The task — Nothing but the lines from the one with "Click the 8:30 - 9:00 time slot" through the end of the records may appear in the answer, each reproduced exactly, pictures omitted.

#### Records provided

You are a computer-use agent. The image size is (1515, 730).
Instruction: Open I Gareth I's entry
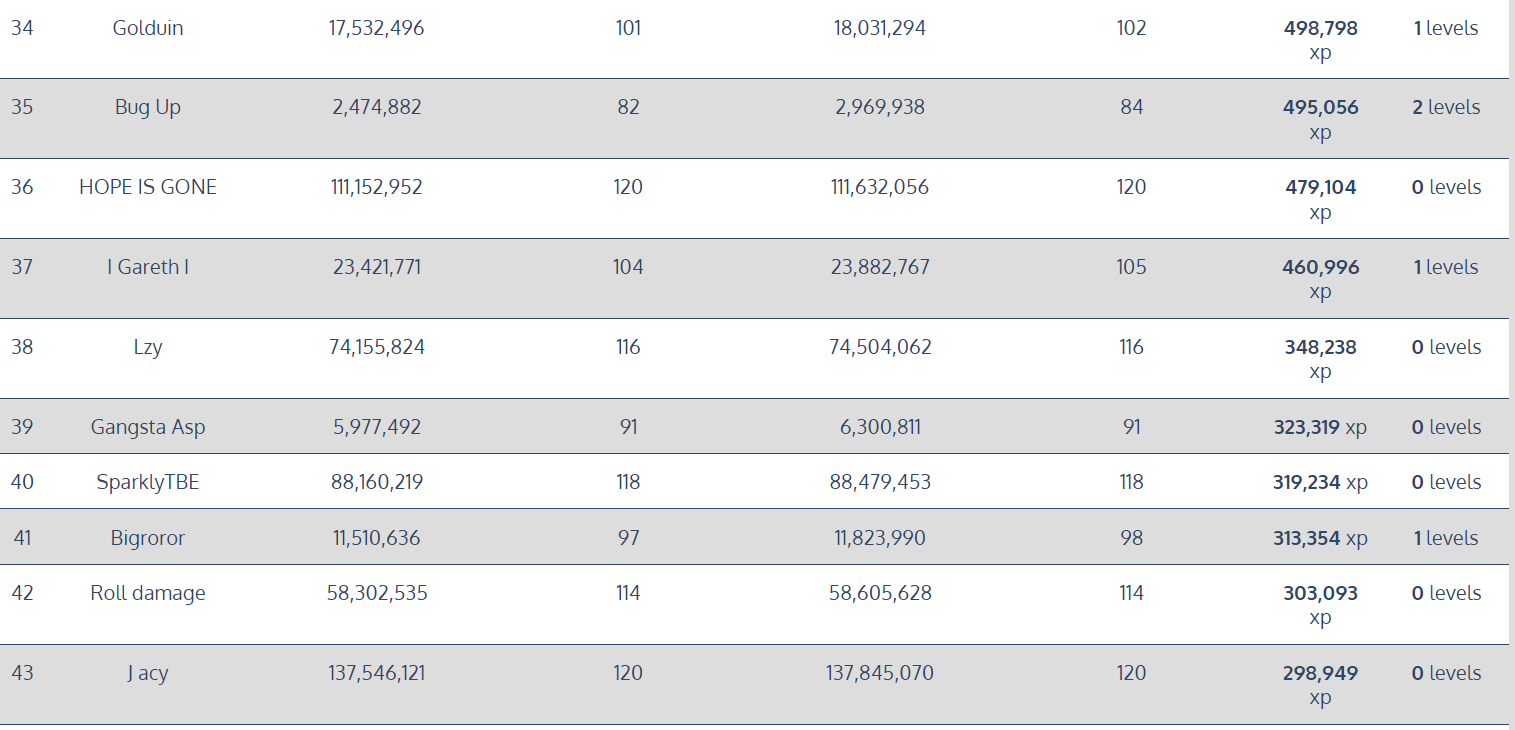coord(148,267)
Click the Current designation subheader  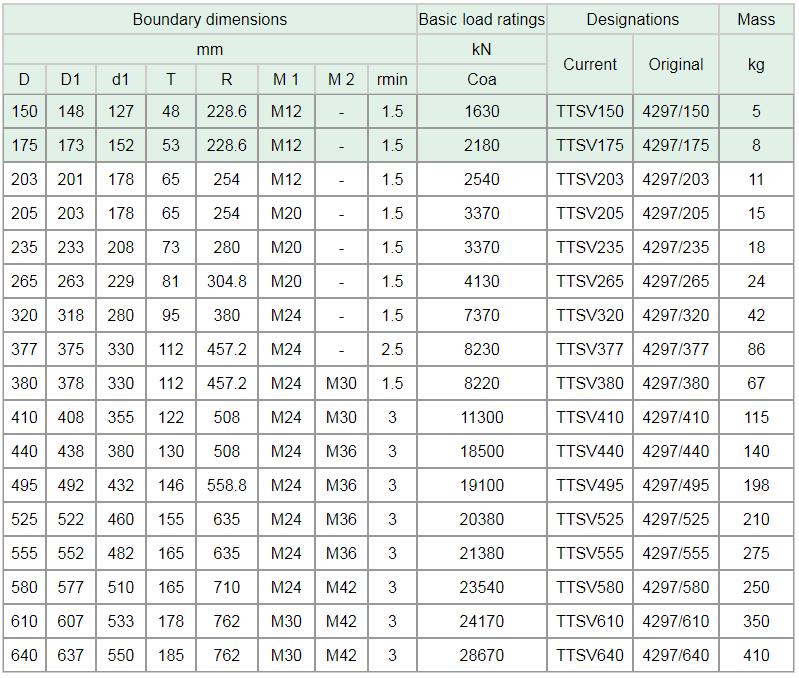[x=590, y=64]
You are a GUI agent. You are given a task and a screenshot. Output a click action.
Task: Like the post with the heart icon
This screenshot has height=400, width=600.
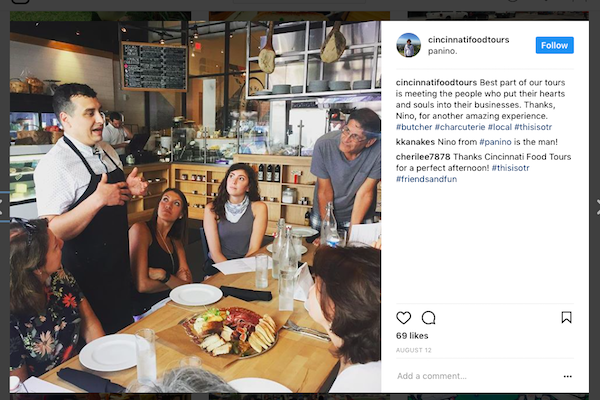click(x=404, y=318)
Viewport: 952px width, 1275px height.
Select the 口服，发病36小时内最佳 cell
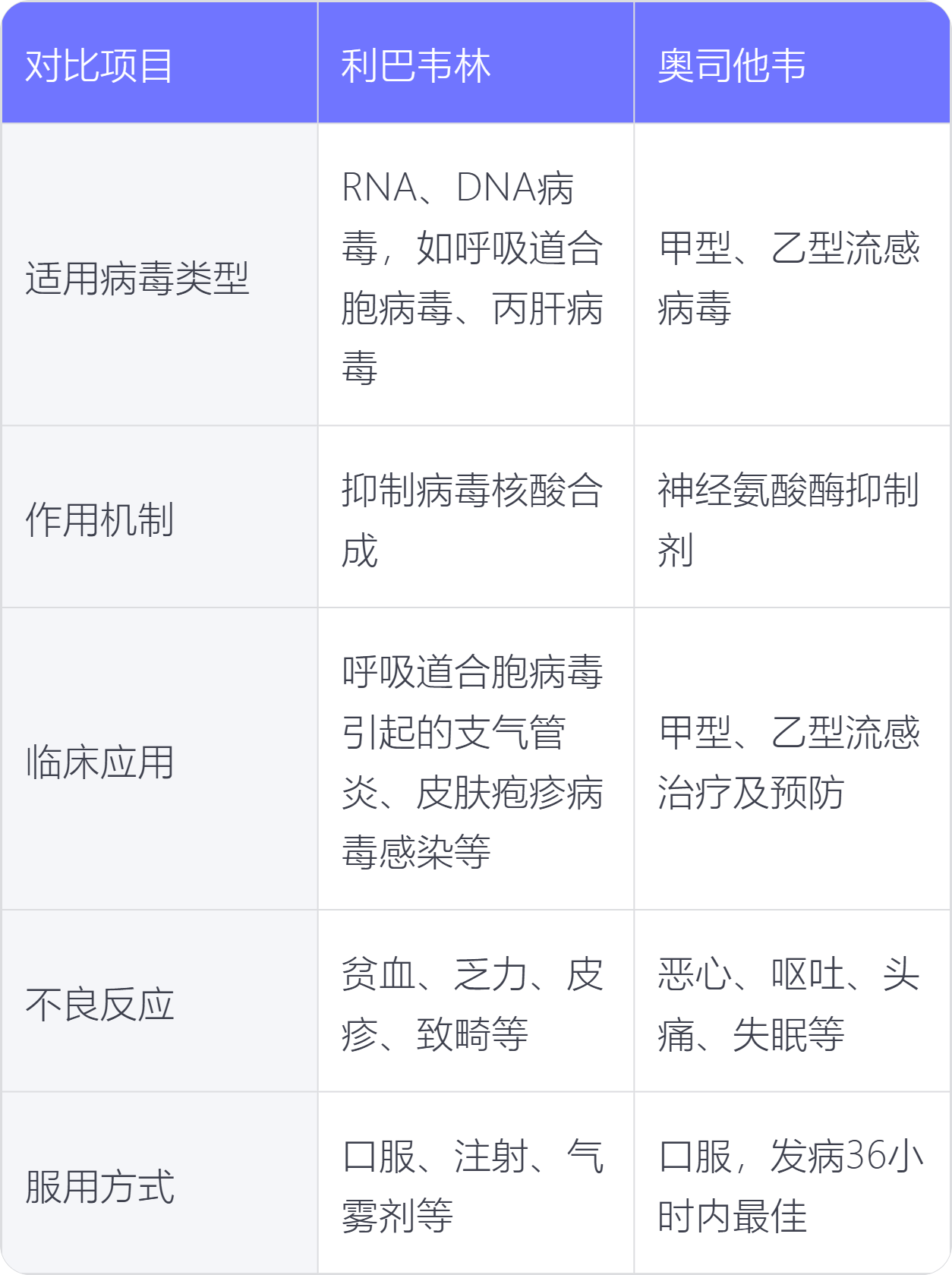point(792,1183)
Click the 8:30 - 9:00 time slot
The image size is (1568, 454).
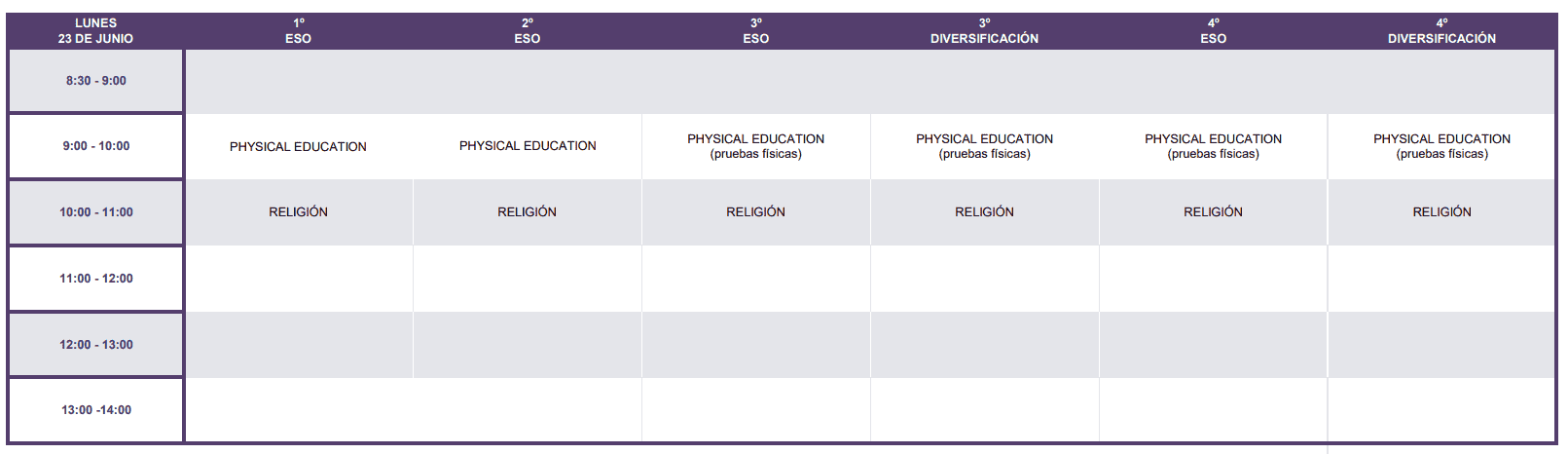pos(96,81)
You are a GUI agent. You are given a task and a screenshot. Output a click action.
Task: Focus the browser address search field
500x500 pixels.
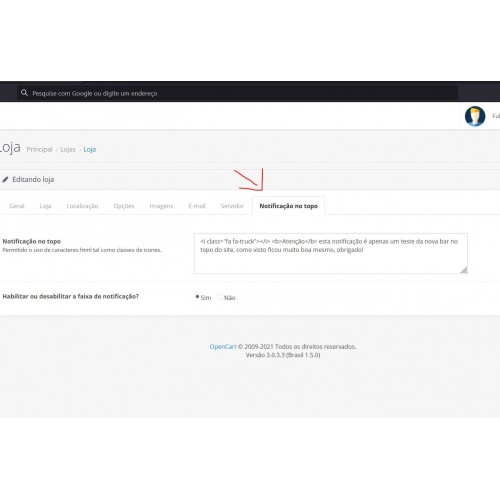tap(237, 93)
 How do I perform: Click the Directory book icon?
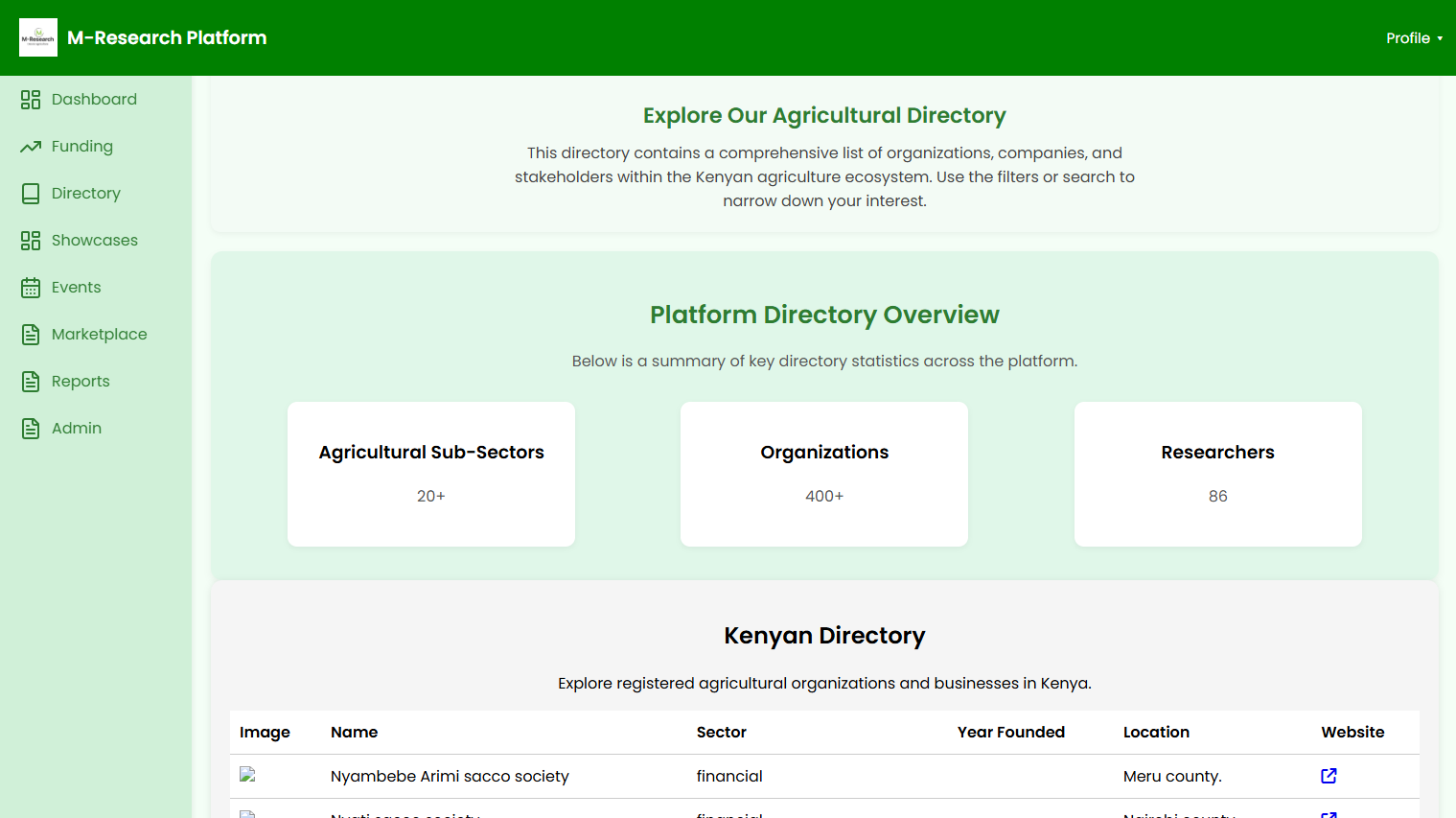pyautogui.click(x=29, y=193)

########

Task solution —
Click the 8:30 - 9:00 time slot
The image size is (1568, 454).
pos(96,81)
You are a GUI agent. You are given a task and a screenshot. Output a click action.
Task: Focus the browser address search field
500x500 pixels.
tap(237, 93)
 How do I perform: Click the Directory book icon?
pyautogui.click(x=29, y=193)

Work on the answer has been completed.